Absolutely. I can't see how it's remotely democratic that someone is governed by an entity that has no accountability to that person. It violates the most basic premise of democracy to condition accountability on citizenship.
12-07-2018 , 02:21 PM
"no accountability"?

noncitizens still have judicial recourse and (again, 3rd time now, I think) a baseline of rights

they just don't get say in what the society's laws will be, due to the fact that they aren't actually a member of that society

should people with advantaged mobility therefor have more political influence/representation globally?
12-08-2018 , 08:21 AM
Judicial recourse is not accountability, it's redress.

The judiciary is an inherently undemocratic institution that proves useful in protecting the democratic institutions from themselves. But it is a last resort, and that it functioins at all for the ordinary person is mostly a corollary of how democratic the overall governance is. Without accountability there is no redress via the judiciary.
12-08-2018 , 03:23 PM
Quote:
Originally Posted by bacalaopeace
Judicial recourse is not accountability, it's redress.
you're gonna have to do a little more to distinguish those two concepts

Quote:
The judiciary is an inherently undemocratic institution
What if I told you that most trial judges, at the state level, are democratically elected?

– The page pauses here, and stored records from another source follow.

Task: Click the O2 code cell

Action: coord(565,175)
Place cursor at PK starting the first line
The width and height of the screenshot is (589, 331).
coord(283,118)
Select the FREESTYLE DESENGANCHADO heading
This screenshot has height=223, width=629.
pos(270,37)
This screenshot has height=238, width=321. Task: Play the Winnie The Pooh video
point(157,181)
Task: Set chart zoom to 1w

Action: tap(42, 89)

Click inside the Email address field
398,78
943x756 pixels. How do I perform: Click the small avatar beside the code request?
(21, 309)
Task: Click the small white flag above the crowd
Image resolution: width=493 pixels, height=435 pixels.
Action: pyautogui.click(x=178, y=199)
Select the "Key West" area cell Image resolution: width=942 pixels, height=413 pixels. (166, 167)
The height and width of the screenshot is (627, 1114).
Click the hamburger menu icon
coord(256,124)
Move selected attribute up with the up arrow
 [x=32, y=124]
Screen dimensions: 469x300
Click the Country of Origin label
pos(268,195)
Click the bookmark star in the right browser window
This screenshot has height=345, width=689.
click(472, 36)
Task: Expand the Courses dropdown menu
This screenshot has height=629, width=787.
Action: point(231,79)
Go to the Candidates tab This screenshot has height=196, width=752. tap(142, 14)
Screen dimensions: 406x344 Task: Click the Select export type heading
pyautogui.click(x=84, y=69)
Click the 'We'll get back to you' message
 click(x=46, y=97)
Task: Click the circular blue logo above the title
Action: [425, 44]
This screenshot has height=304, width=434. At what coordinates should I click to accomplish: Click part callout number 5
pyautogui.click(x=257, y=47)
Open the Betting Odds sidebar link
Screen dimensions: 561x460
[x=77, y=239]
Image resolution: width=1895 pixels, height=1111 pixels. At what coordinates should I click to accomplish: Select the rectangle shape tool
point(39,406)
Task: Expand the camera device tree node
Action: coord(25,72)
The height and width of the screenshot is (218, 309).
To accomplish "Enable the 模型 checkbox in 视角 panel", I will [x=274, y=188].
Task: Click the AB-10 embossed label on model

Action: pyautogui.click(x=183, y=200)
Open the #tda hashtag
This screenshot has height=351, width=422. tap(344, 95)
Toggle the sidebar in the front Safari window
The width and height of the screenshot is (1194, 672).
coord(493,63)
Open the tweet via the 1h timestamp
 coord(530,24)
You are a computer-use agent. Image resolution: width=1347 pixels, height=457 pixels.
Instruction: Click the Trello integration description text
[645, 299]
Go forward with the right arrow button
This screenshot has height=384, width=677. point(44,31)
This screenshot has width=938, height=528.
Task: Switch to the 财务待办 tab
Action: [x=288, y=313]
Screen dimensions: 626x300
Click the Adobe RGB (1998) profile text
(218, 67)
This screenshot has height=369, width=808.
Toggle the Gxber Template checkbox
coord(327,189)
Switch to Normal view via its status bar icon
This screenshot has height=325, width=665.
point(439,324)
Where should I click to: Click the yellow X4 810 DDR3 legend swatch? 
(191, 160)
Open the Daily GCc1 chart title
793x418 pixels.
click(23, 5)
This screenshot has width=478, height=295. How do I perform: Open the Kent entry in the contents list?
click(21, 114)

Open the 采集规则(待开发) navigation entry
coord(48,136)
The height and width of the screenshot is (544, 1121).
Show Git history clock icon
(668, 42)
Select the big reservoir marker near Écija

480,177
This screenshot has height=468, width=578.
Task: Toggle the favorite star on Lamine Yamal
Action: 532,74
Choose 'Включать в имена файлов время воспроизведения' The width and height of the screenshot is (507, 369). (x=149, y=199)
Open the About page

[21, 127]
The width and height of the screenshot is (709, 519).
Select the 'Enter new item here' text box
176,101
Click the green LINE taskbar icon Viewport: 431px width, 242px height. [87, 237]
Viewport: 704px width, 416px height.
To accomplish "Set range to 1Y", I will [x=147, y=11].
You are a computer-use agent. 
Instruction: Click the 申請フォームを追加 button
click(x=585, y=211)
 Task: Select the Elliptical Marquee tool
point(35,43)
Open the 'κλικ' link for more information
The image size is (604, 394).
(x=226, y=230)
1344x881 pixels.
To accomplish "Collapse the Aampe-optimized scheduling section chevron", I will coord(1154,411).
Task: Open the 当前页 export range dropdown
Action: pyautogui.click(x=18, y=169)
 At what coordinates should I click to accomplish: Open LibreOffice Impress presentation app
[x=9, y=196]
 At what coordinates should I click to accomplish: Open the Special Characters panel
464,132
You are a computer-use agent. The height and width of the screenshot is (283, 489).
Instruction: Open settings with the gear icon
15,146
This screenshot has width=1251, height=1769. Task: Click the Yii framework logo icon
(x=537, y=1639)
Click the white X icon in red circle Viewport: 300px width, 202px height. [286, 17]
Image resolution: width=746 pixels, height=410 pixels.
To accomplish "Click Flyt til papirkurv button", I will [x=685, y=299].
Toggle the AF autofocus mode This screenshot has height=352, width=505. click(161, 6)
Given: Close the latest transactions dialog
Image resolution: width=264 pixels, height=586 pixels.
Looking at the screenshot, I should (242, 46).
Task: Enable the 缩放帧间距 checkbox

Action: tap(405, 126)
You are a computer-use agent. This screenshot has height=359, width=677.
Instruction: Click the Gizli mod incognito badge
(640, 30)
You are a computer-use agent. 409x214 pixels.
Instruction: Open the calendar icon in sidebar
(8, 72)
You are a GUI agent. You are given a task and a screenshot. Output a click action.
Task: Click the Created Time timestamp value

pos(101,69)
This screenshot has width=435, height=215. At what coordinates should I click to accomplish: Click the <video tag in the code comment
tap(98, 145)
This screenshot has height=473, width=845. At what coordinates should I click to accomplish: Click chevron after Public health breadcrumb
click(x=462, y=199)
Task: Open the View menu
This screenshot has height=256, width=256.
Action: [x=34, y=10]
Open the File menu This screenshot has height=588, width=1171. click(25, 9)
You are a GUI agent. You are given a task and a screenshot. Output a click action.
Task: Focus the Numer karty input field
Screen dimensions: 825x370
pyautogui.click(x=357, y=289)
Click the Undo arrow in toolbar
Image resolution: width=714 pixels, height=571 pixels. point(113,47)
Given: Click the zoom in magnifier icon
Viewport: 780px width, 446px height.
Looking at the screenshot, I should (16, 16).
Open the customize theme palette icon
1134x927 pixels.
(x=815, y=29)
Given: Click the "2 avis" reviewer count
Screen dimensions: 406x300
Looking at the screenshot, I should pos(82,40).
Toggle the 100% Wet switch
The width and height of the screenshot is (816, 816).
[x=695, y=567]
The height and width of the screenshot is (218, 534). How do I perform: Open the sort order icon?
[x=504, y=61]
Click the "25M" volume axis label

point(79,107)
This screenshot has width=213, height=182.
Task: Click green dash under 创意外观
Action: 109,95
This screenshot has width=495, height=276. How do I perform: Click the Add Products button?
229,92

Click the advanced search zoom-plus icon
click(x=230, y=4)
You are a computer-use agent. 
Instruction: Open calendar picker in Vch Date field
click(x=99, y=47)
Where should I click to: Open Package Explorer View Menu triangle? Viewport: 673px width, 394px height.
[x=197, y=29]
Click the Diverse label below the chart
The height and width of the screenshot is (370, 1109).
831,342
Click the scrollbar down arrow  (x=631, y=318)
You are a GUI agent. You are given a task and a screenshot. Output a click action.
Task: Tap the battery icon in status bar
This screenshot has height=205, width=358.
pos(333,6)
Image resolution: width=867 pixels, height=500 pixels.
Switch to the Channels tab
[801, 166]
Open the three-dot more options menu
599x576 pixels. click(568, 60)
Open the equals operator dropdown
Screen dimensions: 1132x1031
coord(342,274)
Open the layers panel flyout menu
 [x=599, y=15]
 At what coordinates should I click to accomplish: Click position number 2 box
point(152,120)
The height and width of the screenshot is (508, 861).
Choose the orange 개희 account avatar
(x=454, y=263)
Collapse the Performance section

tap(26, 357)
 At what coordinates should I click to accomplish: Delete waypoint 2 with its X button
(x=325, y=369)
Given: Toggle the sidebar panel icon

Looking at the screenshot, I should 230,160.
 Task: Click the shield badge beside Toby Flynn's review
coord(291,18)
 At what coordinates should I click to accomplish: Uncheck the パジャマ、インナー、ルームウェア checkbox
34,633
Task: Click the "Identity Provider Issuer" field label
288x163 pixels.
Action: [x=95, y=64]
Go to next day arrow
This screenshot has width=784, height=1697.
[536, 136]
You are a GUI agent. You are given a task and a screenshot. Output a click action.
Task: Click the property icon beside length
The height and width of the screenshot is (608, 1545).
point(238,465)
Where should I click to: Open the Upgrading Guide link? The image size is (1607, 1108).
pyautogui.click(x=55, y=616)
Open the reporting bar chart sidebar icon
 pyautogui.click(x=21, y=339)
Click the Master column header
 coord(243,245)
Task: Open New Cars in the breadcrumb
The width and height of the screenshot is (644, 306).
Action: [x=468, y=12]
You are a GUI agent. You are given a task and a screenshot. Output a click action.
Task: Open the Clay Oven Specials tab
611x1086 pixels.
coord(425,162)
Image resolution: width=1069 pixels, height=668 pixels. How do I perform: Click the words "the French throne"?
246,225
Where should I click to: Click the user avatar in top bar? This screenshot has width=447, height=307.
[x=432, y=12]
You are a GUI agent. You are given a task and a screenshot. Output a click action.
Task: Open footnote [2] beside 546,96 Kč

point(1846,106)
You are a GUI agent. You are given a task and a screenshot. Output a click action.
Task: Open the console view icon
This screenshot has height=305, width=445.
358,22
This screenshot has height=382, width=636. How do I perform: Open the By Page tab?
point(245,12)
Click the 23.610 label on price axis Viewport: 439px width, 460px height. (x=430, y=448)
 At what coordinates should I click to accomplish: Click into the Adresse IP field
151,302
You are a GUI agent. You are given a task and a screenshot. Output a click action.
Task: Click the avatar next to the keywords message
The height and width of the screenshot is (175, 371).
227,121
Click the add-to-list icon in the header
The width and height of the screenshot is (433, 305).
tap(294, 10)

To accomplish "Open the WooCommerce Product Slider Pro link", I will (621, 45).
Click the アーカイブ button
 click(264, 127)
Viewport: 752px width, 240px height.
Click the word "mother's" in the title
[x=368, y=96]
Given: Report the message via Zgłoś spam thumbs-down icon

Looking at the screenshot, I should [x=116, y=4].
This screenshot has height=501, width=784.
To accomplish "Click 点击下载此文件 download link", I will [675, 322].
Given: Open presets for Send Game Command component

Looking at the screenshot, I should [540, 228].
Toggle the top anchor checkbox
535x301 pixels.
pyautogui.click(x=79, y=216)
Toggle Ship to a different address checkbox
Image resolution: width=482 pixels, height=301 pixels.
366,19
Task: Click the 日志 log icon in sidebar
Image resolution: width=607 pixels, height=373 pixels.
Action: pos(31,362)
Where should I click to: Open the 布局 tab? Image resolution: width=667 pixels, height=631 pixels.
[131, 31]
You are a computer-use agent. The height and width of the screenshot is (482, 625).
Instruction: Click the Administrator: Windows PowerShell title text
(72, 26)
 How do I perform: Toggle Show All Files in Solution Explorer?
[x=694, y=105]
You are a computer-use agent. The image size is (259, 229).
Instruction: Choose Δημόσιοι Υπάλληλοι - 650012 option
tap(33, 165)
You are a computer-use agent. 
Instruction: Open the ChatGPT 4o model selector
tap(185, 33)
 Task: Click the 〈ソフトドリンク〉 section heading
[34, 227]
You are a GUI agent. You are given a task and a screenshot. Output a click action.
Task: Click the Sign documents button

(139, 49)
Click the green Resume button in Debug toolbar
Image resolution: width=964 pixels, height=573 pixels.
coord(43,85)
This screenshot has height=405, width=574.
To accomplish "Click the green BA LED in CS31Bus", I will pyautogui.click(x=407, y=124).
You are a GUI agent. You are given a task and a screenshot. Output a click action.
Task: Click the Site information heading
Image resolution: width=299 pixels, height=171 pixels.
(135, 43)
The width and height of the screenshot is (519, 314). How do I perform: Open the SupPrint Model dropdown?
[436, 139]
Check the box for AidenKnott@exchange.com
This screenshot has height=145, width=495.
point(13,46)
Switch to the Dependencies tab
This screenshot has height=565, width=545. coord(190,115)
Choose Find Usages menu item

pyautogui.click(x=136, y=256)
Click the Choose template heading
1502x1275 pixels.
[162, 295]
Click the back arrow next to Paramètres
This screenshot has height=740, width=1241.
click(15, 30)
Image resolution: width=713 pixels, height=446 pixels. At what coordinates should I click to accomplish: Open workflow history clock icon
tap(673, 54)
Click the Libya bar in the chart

What if I told you that even all appointed judges are selected by a democratically elected representative (and at the federal level, confirmed by still more democratically elected representatives)?

What if I told you that juries are the earliest expression of democracy in the history of anglo-american politics?

Quote:
Without accountability there is no redress via the judiciary.
You have this completely backwards.
12-09-2018 , 05:38 AM
Quote:
Originally Posted by iamnotawerewolf
you're gonna have to do a little more to distinguish those two concepts



What if I told you that most trial judges, at the state level, are democratically elected?

What if I told you that even all appointed judges are selected by a democratically elected representative (and at the federal level, confirmed by still more democratically elected representatives)?

What if I told you that juries are the earliest expression of democracy in the history of anglo-american politics?


You have this completely backwards.
That judges are elected or appointed via processes subject to democratic controls doesn't mean that the judiciary is a democratic institution. Actually, it reflects precisely the opposite and an effort to institutionalize a minimal form of democratic control over the institution. Once in place a judge is subject to no such control. Don't confuse process with structure. (I've voted for judges.)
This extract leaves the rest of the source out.